Well, for one thing, his play at WJCs and under-18s for Belarus showed that when he was placed in a dominant role on a team, he responded with production. Besides that, it was the way he scored, shot and skated that made him a hot commodity.
When the Canadiens selected Andrei Kostitsyn 10th overall in the 2003 draft, there was a very mixed response. 2003, afterall, was as deep as drafts get in the first round. Before him: Fleury, Staal, Horton, Zherdev, Vanek, Michalek, Suter, Coburn, Phaneuf. After him: Getzlaf, Perry and Parise. But on the day, general consensus was a great gamble. For Kostitsyn has epilepsy, which made the teams that chose Michalek, Suter, Coburn and Phaneuf stay away.
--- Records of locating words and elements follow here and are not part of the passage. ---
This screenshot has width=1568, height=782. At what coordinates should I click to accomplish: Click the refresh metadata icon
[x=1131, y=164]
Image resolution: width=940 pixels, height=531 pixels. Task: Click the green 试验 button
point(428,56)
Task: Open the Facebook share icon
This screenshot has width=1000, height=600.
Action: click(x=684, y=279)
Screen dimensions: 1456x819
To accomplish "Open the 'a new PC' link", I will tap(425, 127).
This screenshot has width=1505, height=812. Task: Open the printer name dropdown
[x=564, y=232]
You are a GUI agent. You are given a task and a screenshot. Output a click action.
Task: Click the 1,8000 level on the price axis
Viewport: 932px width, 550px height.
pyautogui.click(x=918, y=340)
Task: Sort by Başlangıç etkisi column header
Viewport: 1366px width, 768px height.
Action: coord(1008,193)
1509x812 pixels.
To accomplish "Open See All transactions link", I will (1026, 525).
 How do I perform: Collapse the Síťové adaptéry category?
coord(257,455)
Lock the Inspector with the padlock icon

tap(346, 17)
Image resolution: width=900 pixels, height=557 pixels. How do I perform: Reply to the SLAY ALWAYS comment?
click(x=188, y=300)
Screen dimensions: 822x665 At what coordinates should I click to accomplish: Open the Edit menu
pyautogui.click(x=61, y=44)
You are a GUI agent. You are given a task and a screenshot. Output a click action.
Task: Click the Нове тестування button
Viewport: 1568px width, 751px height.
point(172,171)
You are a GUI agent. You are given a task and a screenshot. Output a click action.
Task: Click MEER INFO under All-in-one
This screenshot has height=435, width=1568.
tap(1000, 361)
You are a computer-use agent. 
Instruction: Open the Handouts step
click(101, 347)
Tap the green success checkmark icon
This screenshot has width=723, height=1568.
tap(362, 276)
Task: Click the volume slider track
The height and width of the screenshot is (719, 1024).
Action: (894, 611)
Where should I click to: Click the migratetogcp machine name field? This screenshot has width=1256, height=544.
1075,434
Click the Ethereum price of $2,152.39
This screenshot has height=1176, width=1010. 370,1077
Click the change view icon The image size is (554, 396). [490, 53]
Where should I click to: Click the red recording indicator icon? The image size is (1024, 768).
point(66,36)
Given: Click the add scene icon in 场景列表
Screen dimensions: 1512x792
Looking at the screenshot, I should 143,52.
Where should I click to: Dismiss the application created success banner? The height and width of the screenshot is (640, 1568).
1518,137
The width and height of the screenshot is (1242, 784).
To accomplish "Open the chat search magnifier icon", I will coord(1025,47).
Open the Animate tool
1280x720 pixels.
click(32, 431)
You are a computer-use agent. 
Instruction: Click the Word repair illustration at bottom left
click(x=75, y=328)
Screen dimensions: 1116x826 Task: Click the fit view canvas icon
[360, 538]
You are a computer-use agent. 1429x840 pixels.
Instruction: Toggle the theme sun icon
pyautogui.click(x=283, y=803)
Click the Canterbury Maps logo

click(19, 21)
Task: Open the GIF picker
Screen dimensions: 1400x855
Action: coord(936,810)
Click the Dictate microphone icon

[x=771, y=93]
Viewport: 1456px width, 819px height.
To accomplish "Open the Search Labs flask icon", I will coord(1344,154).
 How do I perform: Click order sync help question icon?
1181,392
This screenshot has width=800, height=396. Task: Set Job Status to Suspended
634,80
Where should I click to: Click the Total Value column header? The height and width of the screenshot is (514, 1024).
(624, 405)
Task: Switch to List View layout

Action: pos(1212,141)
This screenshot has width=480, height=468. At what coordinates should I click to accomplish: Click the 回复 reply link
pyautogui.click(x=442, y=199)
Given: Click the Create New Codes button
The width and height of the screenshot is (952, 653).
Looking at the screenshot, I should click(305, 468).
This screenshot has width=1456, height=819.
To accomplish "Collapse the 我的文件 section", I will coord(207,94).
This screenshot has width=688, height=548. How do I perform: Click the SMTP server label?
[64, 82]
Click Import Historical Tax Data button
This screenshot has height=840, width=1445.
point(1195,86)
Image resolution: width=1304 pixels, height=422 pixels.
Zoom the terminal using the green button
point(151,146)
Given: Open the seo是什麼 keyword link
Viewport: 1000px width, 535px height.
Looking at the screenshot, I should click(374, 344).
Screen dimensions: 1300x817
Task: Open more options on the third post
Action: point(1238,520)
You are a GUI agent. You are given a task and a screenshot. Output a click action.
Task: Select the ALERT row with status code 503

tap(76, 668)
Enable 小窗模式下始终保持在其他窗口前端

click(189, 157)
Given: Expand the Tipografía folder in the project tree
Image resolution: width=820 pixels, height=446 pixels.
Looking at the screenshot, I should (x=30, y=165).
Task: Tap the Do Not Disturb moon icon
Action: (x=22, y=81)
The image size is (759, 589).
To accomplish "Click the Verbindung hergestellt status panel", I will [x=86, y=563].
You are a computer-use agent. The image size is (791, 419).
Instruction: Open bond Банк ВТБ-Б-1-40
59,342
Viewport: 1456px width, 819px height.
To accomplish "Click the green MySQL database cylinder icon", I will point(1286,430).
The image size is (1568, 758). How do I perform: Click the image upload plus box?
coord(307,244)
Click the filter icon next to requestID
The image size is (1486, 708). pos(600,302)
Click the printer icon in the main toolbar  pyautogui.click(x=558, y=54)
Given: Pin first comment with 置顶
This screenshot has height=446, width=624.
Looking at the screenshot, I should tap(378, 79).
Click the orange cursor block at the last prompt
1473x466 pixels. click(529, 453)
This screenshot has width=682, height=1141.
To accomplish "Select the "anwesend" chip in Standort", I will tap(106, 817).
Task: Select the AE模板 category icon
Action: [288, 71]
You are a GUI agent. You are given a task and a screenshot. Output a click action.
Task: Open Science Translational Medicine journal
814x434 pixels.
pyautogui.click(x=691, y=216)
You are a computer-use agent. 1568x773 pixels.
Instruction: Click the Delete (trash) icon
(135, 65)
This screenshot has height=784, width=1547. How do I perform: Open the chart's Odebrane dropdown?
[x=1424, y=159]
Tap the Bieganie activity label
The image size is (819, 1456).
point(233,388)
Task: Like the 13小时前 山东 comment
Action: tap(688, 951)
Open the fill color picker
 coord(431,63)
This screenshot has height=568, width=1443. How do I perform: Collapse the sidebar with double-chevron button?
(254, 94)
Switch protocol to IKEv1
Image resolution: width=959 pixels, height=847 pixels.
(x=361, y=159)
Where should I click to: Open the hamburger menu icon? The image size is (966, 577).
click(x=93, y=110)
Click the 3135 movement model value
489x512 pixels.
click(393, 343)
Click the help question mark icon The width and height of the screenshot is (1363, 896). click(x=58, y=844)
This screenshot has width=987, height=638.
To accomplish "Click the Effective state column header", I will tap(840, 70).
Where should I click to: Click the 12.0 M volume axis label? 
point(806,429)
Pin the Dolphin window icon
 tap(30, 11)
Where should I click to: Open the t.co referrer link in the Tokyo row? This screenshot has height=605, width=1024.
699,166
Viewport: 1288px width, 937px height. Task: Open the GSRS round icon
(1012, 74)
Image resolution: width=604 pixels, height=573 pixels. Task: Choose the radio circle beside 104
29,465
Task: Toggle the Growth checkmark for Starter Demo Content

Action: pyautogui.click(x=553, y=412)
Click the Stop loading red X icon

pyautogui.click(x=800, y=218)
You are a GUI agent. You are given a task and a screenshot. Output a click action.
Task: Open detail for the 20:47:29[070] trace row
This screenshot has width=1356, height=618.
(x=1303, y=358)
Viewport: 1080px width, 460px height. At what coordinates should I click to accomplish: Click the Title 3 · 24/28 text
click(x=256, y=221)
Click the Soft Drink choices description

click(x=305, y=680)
Many scouts, including Timmins had in as a top 5 talent – which obviously says a lot among those players.
What exactly are these talents then? Well, I've noticed his strength, his puck control, his shot and even his passing. But I think Hockey's Future says it best:
What sets him apart from other players is his ability to handle the puck at top speed.
In all my years of watching hockey, this quality has been the most rare. There's many a fast skater who ends up dumping and chasing and many a skilled puckhandler who can't progress quickly enough before the reinforcements come raging back. This is the kind of thing people said about Pavel Bure, which in terms of players we need, is dead on the right type. Being able to stickhandle at top speed cannot be learned at the NHL level, it has to be there from the get go, and that's why he is such an exciting player. The best thing of all is that watching him yourself, you can see the truth in that assessment, that is what makes him different.
Kostitsyn did, what by Habs standards was a short apprenticeship, of two and two thirds seasons in Hamilton. His first year was much like his time at CSKA – he was young and underplayed. His second year, he was upon a top line and second in scoring behind Corey Locke. Last season, before his call-up, he was leading the team and showing his flair and skills. So two years till take off in Hamilton, I would expect the same up in Montreal.
So far with the Habs, Andrei has been a bit quiet – 3 goals and 14 points in 34 games. But as he has shown in the past, put him in a position of responsibility, with more ice time, and he delivers returns. This year, he has been granted a place on the second line and he's already begun to flourish. One goal doesn't tell the whole story for certain. He has been confident and involved. Just last game, he had a third period to rave about – making it into Tobalev's dome for the first time this season.
Where Andrei Markov is almost the finished product, Kostitsyn is all about potential.
Of all the Habs prospects, he is the one who could one day score 50 goals. Probably the only one (the one exception possibly being his little brother). Of course, he is coming off a one-goal season, so we'll have to exercise a bit of patience (and hope) to see that day, but the fact remains of the list of players coming up, he is the premier offensive talent – Higgins will score and help us in an infinite number of other ways to win, but I don't think he has 50 goals in him (even he stated his goal is to be a 40-goal man); Latendresse too may score many, but unless we become Philadelphia won't fit well enough with the style to top the half century.
To start winning comfortably and genuinely challenging for the Cup again, I feel we need an elite scorer – one who can score against tough defenses and from out of nothing. Andrei Kostitsyn is our Great White Hope. May his time on the second line help him develop and grow so that one day soon we can put talk of even strength scoring troubles to bed for good.